Source records:
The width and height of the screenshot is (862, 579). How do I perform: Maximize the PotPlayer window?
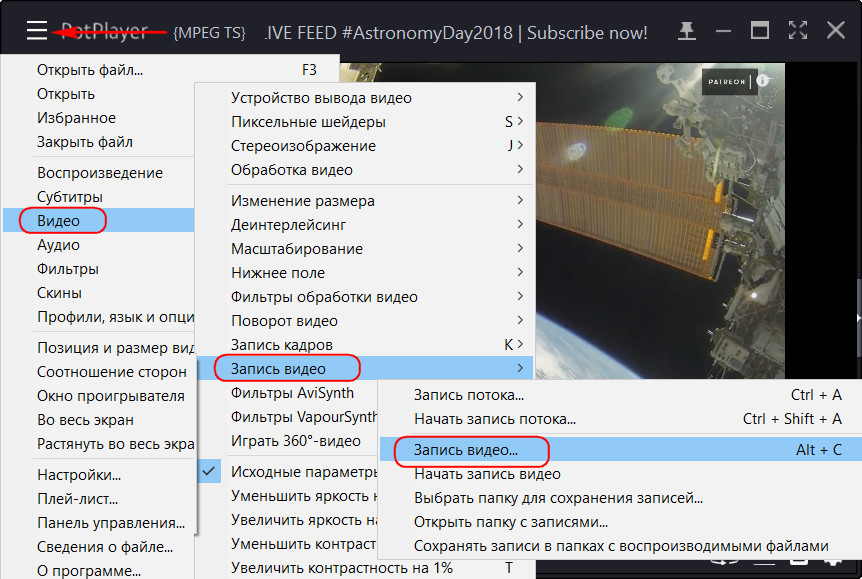click(760, 32)
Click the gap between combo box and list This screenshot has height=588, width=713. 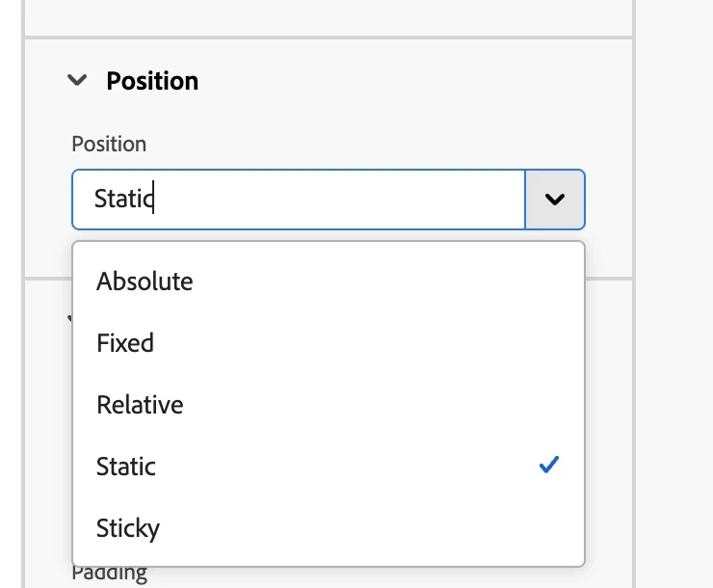click(x=328, y=235)
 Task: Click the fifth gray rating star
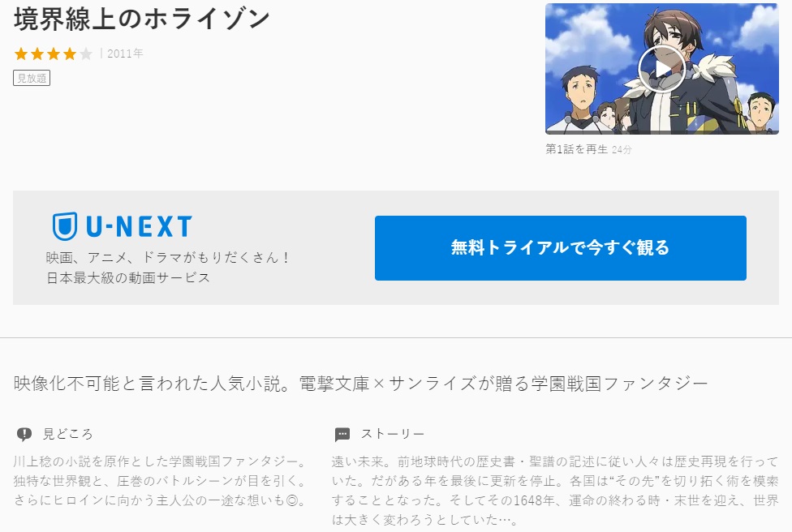click(x=86, y=54)
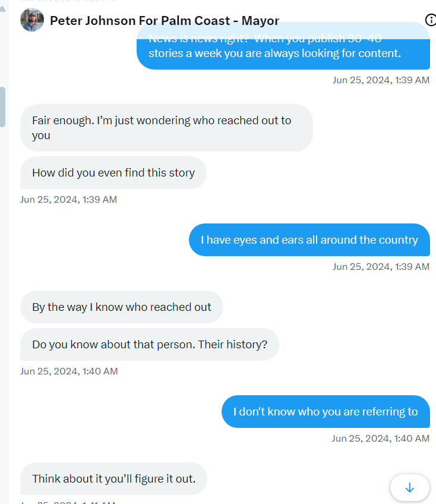Click the conversation scrollbar thumb

(3, 107)
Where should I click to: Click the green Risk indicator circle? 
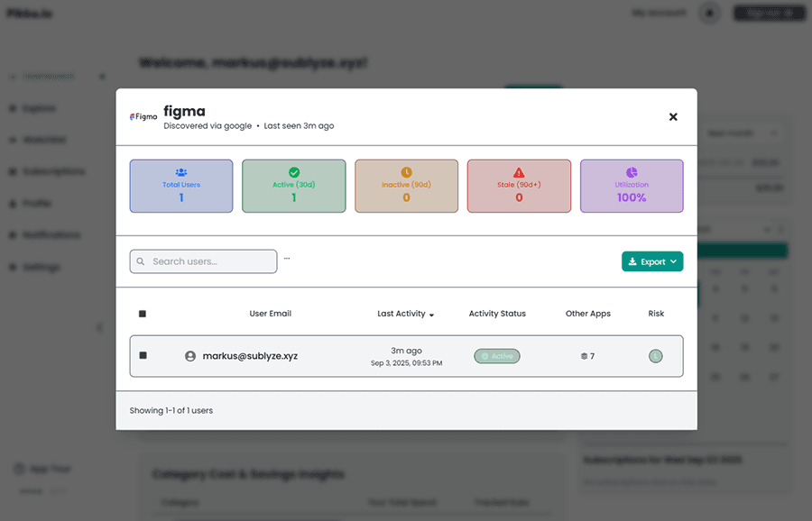pyautogui.click(x=655, y=355)
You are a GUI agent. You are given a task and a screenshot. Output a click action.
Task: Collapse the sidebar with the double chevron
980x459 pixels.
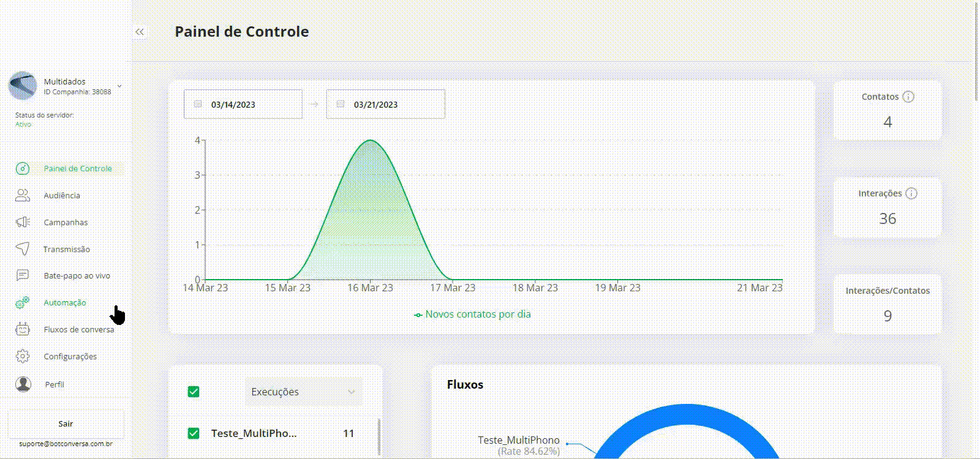[x=140, y=32]
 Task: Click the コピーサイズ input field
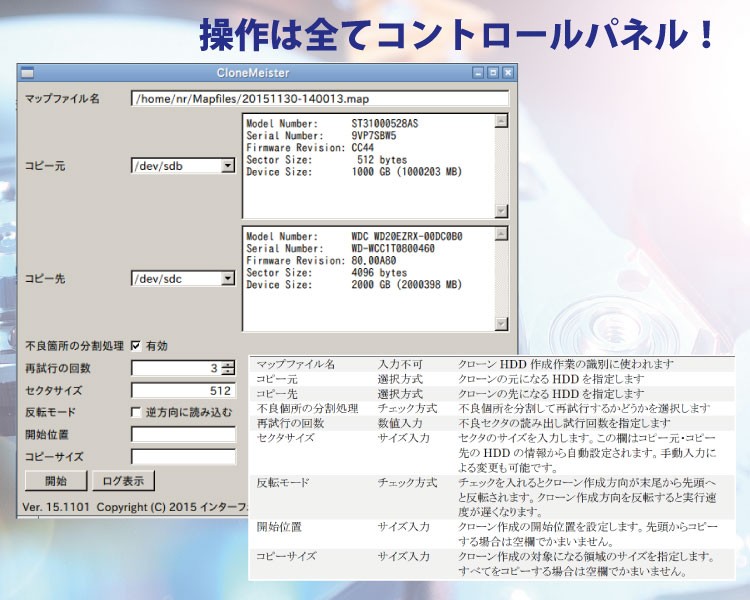tap(182, 457)
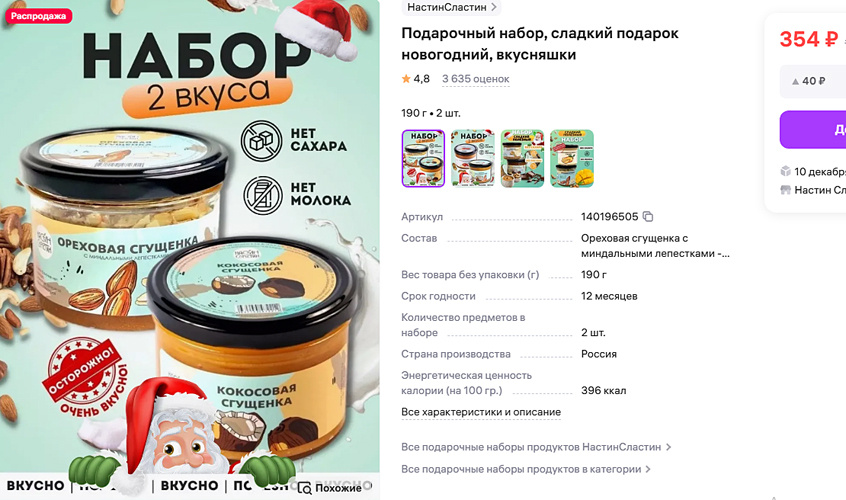The image size is (846, 500).
Task: Copy the article number with copy icon
Action: tap(648, 216)
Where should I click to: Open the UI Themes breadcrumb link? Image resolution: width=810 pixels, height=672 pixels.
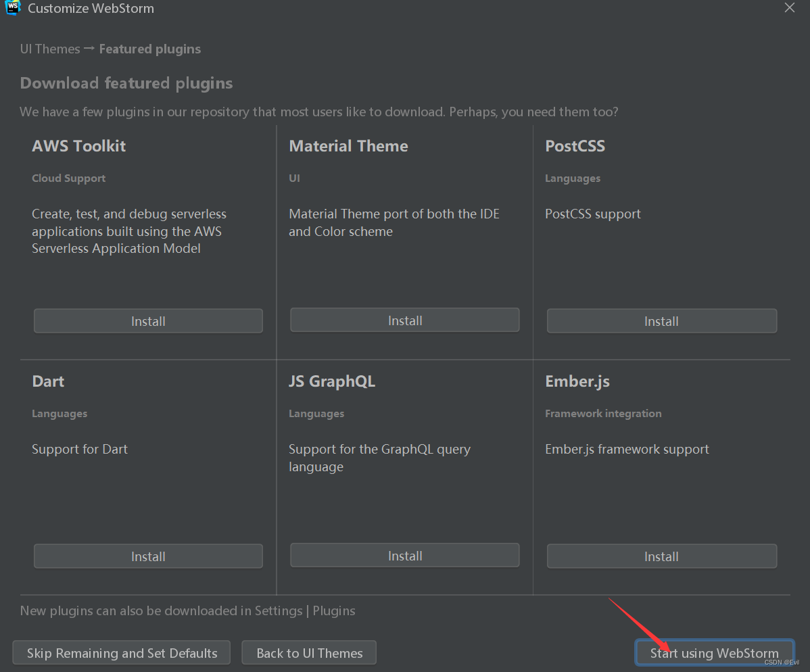(50, 48)
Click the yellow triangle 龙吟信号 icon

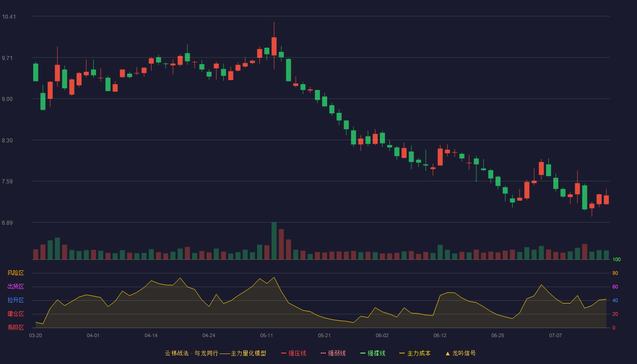coord(448,353)
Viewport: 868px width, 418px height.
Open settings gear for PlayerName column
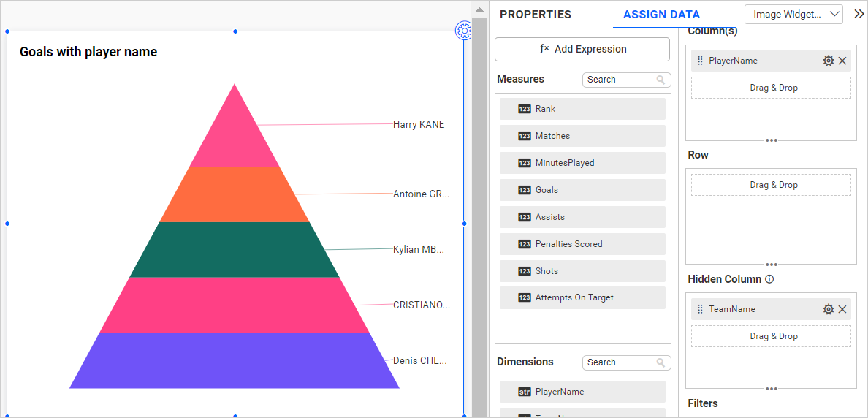pos(828,61)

DESCRIPTION OF THE TASK: Find "Click the yellow triangle 龙吟信号 icon" in the entries, then reproduce that line and each line after it exactly, through the last one. Pictures do not go in.

RESULT:
Click the yellow triangle 龙吟信号 icon

coord(448,353)
Viewport: 868px width, 418px height.
Open settings gear for PlayerName column
pos(828,61)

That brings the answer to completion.